* [WORK TO DO]: In the records, begin at the line that has "Where should I click to: Open" and stop after the line that has "[x=173, y=504]". Write those lines out again with "screenshot" changed to "image", leave everything else as it is, and omit the pictures.

* [GIVEN DATA]:

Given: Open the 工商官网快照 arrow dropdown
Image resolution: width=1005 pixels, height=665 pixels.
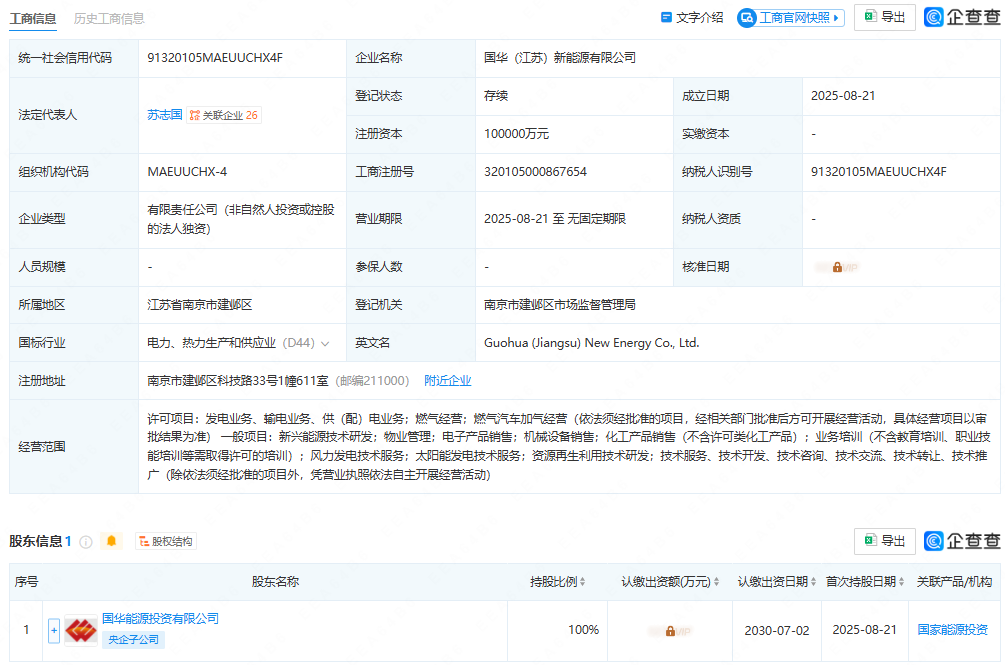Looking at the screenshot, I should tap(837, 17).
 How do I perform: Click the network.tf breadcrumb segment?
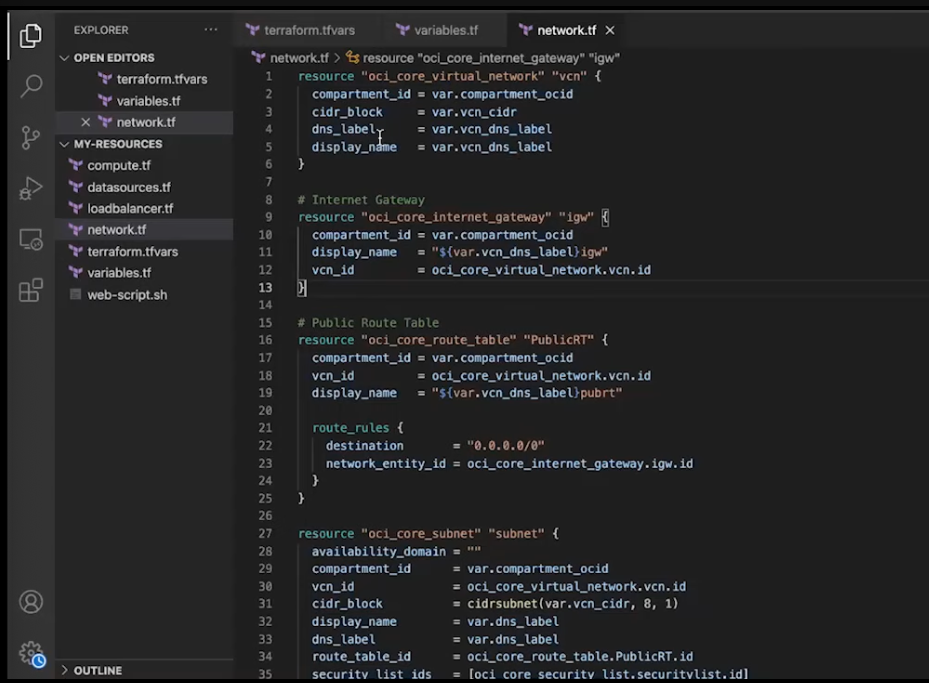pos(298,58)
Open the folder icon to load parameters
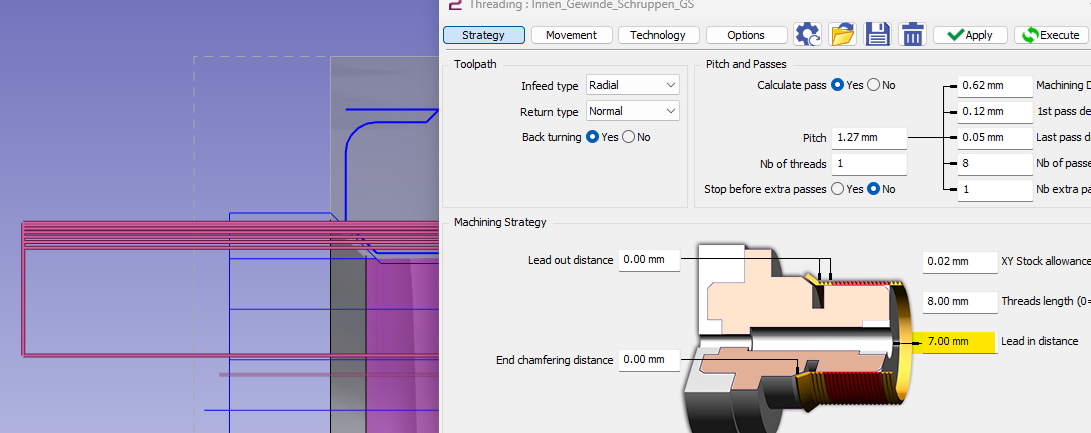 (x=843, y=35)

...

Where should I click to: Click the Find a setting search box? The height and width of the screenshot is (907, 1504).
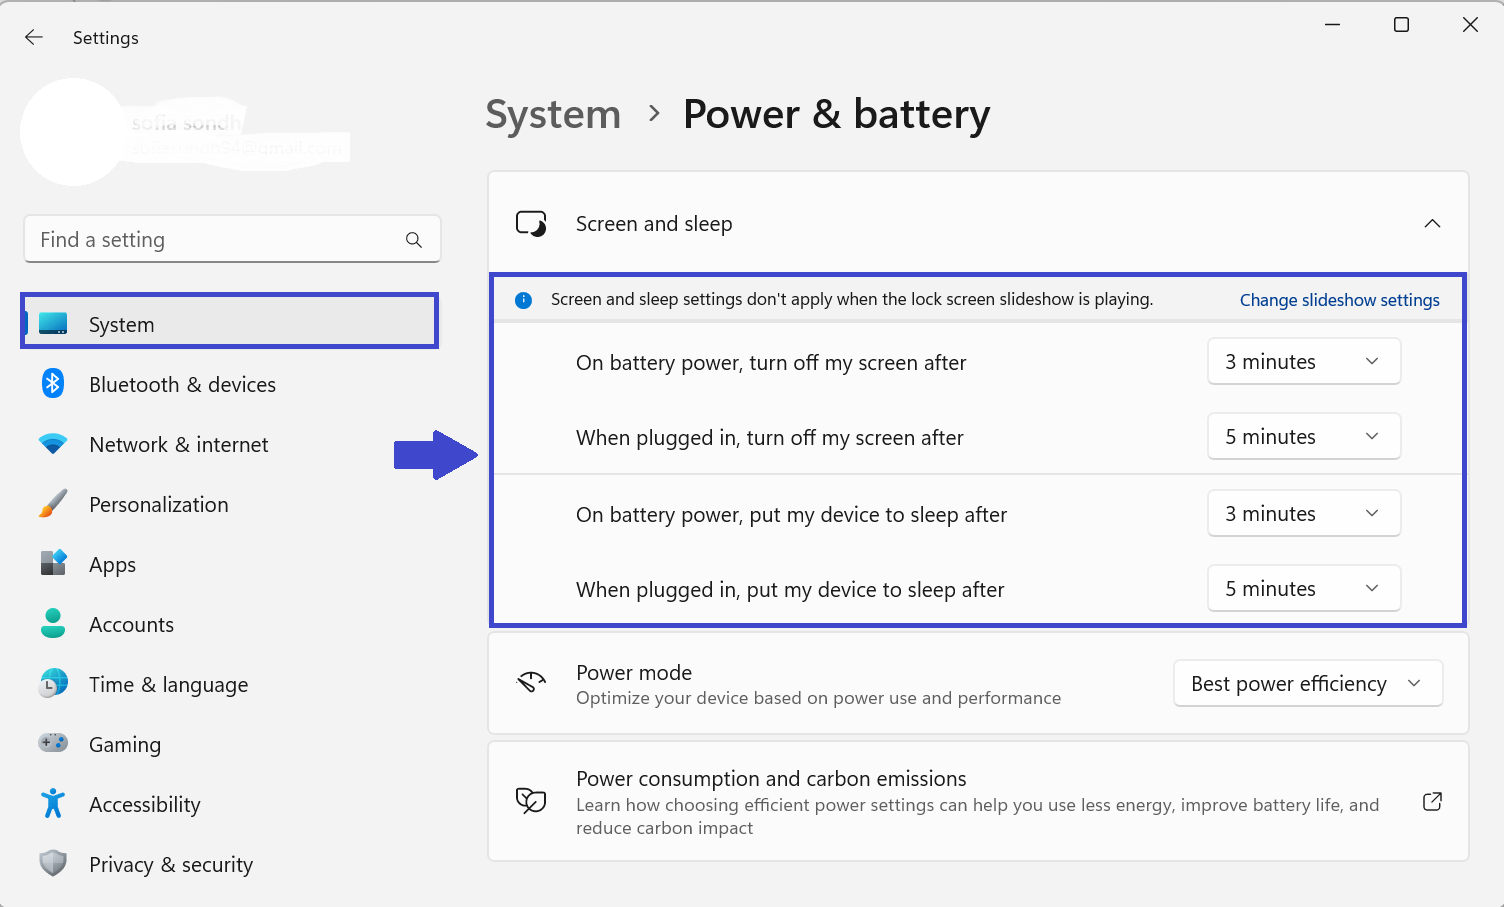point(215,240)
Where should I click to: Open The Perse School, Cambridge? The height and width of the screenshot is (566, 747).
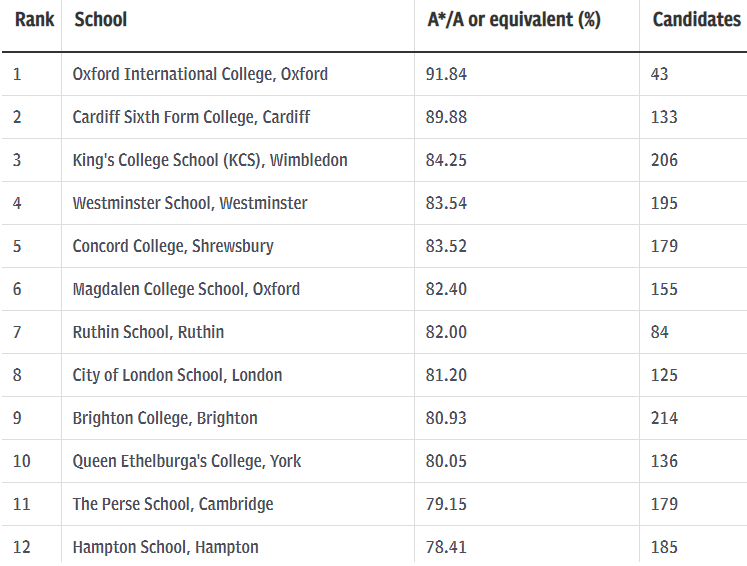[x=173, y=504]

---

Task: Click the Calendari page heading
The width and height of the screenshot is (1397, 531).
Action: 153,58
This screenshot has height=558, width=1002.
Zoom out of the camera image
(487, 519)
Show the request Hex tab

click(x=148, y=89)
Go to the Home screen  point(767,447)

* [RESULT FOR THIS TASK]:
Where should I click to: Open The Perse School, Cambridge? The height and width of the image is (566, 747).
[x=173, y=504]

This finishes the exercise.